2.— La questione è inammissibile.
2.1.— Si deve premettere che, in linea di principio, il giudizio
sulla rilevanza di una questione di legittimità costituzionale
spetta al giudice a quo. Questa Corte deve soltanto svolgere
un controllo di plausibilità in ordine al percorso argomentativo
e alla valutazione già compiuti dal detto giudice; e, nel caso
di specie, la conclusione cui il rimettente è pervenuto sul
punto si rivela non plausibile.
Per dare conto di tale affermazione è necessario ripercorrere i
momenti salienti della vicenda, nel cui ambito la questione è
stata sollevata, sulla base delle risultanze dell’ordinanza di
rimessione.
Con ricorso per esecuzione di giudicato, diretto al TAR per la
Sicilia e notificato il 25 marzo 2011, la parte ricorrente ha chiesto che fosse eseguita la sentenza pronunciata dal
medesimo TAR del 20 dicembre 2006, n. 4140, confermata
con decisione del Consiglio di giustizia amministrativa per la
Regione siciliana del 15 dicembre 2008, n. 1042.

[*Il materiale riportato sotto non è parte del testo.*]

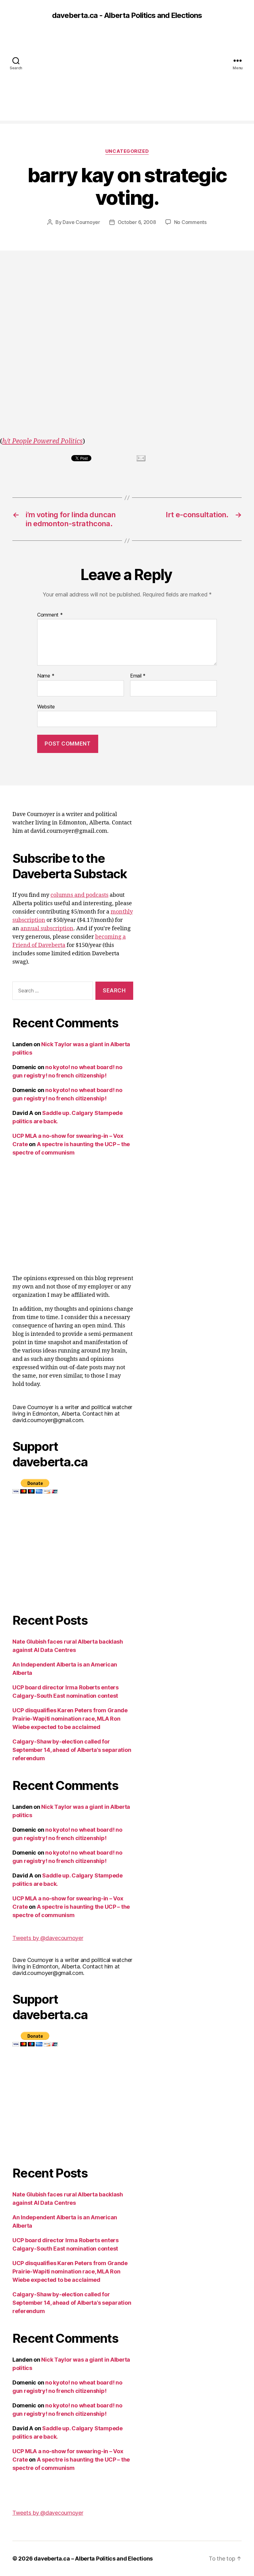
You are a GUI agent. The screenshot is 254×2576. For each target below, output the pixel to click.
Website (46, 706)
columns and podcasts (79, 895)
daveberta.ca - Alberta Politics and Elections (127, 15)
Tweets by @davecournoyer (47, 1938)
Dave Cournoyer (81, 222)
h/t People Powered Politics (42, 441)
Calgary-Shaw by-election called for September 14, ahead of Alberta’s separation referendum (71, 1749)
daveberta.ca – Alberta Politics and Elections (93, 2558)
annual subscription (46, 928)
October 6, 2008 (137, 222)
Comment (50, 615)
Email (138, 676)
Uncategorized (127, 151)
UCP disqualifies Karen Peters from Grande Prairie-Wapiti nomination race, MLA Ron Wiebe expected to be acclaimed (70, 1718)
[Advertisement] (127, 77)
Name (45, 676)
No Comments (190, 222)
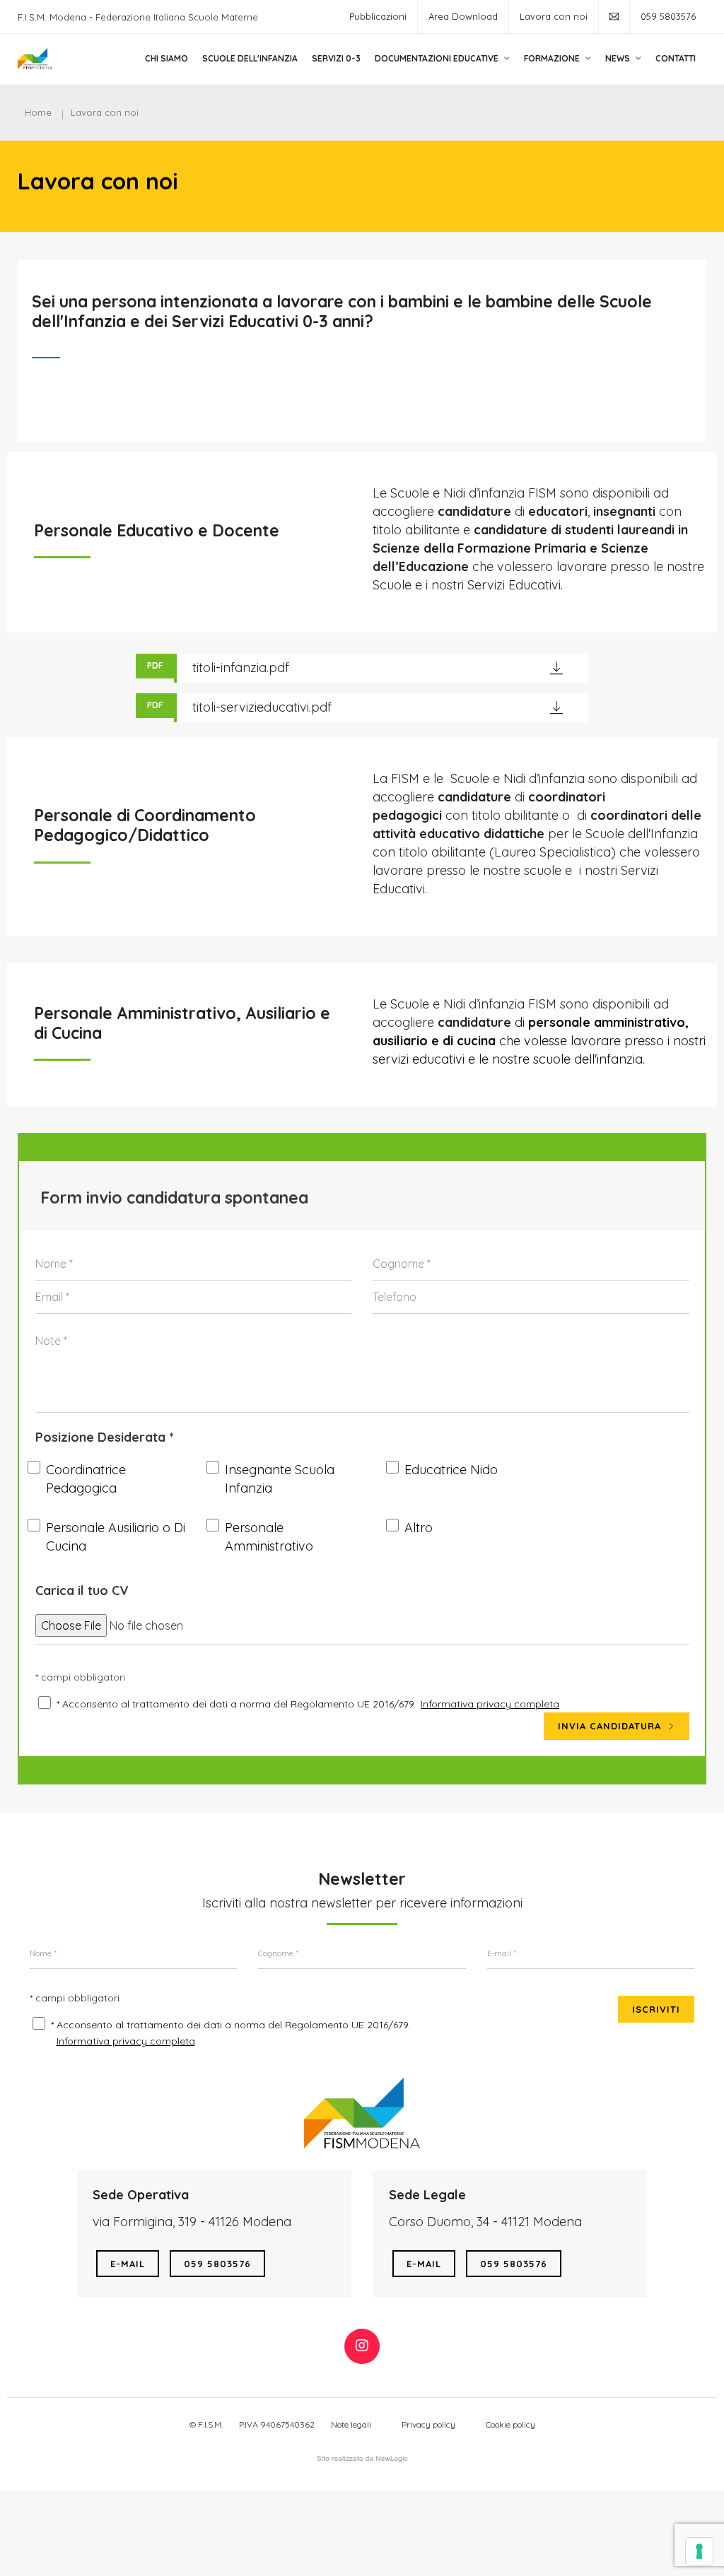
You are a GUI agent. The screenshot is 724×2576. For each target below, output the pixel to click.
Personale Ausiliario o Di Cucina (115, 1536)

A sostegno della domanda il ricorrente ha esposto quanto
segue: il 5 aprile 2006 era stato designato componente del
collegio sindacale di un’azienda ospedaliera come
rappresentante del Ministero della salute; quest’ultimo, con
nota del 29 maggio 2006, aveva revocato la designazione;
l’atto di revoca, impugnato dall’interessato, era stato
annullato con la citata sentenza del TAR adito n. 4140 del
2006, confermata in sede di appello;
il ricorrente era stato insediato come componente del
collegio sindacale in data 21 luglio 2007.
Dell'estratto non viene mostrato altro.